Exercise description: In the records below, find each line holding the word "will" and copy it.

(The data)

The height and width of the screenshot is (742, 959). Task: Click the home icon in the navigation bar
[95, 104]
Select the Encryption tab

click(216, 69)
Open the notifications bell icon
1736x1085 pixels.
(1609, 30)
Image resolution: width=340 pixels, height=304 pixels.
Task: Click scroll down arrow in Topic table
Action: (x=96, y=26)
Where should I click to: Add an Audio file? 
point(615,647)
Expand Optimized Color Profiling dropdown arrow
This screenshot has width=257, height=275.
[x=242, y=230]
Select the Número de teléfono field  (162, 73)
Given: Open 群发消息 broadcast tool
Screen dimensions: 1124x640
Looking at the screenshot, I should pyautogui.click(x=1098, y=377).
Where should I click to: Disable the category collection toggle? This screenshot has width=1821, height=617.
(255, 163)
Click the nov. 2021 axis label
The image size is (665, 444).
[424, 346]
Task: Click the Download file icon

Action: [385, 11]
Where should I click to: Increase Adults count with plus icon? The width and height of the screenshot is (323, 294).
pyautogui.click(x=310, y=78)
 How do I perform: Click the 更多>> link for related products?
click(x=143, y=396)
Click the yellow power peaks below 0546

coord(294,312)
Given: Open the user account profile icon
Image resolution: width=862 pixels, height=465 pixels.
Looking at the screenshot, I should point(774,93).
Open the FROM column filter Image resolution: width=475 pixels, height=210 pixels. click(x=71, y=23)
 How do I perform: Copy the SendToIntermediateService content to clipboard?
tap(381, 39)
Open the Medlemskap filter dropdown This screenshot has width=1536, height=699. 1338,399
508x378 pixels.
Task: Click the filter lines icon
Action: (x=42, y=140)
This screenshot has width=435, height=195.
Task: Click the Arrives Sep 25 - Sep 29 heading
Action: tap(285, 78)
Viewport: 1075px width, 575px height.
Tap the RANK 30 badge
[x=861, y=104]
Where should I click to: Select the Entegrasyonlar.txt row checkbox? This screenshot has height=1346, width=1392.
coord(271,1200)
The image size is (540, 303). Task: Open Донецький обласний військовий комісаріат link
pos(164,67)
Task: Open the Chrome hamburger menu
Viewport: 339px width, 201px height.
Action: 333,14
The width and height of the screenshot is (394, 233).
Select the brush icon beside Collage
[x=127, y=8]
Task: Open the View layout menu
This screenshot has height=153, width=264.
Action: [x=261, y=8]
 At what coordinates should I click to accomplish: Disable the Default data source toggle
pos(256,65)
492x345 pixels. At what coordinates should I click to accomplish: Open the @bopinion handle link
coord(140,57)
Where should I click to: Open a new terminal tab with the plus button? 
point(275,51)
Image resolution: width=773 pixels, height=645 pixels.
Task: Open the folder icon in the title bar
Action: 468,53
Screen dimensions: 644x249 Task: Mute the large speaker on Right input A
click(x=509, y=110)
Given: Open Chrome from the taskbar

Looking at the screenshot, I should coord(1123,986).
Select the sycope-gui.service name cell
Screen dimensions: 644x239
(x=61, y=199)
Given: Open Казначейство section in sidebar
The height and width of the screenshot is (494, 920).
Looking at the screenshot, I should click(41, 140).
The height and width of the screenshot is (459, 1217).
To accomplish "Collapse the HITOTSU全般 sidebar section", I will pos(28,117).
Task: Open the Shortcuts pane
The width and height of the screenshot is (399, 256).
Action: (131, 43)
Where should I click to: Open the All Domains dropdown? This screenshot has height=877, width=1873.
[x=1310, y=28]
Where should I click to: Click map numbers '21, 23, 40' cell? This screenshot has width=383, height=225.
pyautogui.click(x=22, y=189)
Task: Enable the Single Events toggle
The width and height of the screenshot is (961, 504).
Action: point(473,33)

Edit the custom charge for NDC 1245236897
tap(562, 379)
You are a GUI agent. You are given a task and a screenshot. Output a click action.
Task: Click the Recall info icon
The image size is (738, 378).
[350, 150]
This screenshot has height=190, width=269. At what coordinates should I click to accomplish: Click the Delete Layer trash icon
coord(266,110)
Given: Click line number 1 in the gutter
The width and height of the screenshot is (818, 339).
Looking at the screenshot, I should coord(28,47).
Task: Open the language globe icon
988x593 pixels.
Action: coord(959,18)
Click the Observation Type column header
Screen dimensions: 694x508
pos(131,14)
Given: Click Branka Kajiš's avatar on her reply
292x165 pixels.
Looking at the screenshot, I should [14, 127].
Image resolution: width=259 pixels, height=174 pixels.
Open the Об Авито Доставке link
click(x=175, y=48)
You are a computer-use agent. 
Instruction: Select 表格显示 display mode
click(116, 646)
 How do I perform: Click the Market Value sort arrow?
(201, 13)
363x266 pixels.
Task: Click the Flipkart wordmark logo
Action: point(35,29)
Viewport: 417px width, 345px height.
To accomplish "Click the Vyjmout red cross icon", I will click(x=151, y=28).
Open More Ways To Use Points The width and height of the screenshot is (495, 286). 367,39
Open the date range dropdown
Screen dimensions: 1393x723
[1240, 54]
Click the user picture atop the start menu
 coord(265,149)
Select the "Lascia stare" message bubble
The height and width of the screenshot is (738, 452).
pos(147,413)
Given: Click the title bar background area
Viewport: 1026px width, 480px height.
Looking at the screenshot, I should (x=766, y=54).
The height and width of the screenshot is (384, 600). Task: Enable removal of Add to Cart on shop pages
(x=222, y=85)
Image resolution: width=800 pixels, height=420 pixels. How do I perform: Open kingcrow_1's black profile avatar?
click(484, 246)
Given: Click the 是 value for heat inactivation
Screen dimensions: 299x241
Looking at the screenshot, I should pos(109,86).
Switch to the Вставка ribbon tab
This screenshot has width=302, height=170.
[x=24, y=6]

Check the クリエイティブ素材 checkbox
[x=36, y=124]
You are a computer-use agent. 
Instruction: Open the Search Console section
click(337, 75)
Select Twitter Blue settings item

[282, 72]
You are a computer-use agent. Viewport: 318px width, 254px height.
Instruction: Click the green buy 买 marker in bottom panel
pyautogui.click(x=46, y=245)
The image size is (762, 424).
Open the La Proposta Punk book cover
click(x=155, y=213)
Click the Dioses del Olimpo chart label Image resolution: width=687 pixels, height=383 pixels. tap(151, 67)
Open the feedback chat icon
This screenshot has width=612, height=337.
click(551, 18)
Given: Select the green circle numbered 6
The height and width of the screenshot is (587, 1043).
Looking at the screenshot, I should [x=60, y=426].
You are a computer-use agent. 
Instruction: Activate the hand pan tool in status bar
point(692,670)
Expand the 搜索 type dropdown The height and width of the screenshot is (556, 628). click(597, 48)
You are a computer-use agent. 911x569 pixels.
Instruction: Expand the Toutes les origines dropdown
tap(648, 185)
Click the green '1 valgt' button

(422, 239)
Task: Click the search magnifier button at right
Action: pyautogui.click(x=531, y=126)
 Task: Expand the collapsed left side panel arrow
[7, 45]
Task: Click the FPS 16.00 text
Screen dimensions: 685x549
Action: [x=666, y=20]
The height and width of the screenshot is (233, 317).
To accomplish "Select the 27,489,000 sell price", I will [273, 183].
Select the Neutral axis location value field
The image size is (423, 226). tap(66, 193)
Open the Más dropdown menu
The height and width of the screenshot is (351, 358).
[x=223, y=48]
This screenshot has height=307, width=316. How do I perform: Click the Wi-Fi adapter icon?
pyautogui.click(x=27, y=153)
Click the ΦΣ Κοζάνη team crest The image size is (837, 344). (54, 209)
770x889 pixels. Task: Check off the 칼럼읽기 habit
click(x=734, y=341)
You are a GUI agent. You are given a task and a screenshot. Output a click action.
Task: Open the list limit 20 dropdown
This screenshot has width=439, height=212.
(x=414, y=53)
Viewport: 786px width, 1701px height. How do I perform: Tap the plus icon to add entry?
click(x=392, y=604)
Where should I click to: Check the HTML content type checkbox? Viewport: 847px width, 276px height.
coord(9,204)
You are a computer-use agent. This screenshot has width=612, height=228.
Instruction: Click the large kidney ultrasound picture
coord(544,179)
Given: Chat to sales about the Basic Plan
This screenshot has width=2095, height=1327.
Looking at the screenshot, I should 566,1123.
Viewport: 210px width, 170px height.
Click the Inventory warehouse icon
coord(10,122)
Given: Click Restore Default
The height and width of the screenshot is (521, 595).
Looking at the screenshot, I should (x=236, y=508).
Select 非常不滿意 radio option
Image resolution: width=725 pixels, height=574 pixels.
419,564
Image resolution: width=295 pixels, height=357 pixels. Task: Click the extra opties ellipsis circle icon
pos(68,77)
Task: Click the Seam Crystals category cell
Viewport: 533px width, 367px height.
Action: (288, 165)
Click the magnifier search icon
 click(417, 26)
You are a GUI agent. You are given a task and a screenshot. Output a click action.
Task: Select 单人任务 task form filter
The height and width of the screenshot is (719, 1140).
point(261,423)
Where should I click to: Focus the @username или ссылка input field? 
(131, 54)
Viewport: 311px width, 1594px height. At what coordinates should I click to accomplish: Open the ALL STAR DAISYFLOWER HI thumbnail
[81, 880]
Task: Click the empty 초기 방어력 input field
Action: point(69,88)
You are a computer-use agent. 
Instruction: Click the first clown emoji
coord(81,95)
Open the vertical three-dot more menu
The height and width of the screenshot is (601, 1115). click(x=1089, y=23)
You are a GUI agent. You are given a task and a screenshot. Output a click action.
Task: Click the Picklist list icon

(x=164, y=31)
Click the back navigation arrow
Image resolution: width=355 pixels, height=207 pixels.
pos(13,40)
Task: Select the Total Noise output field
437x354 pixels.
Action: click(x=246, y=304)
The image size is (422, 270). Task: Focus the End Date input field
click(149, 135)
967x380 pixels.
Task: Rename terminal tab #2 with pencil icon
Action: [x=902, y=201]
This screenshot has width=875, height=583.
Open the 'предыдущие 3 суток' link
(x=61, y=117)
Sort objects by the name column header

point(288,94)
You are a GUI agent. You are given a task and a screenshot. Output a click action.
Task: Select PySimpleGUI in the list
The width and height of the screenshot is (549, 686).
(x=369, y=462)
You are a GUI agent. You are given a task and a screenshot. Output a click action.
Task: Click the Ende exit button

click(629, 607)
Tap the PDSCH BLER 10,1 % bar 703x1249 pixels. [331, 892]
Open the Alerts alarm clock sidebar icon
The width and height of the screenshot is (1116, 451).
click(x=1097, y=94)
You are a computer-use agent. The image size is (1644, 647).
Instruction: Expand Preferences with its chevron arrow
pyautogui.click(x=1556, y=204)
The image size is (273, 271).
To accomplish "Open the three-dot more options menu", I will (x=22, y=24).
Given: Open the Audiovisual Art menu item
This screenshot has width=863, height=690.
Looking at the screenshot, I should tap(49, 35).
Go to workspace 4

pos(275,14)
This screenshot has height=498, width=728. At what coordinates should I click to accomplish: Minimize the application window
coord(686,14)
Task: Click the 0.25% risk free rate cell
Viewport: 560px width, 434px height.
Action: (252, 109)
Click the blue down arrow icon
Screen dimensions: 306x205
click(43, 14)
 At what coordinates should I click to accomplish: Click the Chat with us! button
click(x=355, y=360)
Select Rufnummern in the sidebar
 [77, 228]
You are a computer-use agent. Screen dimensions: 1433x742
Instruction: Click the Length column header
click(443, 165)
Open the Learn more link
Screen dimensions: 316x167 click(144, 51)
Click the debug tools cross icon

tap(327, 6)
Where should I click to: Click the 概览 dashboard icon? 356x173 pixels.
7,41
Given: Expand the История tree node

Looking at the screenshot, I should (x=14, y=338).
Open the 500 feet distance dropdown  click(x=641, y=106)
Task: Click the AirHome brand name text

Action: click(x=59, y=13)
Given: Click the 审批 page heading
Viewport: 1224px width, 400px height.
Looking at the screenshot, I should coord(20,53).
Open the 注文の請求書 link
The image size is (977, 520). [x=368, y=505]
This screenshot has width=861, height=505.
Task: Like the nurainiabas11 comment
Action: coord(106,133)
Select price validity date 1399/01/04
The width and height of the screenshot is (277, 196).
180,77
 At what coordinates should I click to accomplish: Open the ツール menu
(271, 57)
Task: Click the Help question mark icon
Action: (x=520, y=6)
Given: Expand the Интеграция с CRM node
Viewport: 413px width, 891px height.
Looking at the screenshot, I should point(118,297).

(End The data)

Final answer:
To accomplish "Collapse the HITOTSU全般 sidebar section", I will pos(28,117).
To accomplish "Click the Vyjmout red cross icon", I will click(x=151, y=28).
To accomplish "Select the 27,489,000 sell price", I will [273, 183].
To accomplish "Open the three-dot more options menu", I will (x=22, y=24).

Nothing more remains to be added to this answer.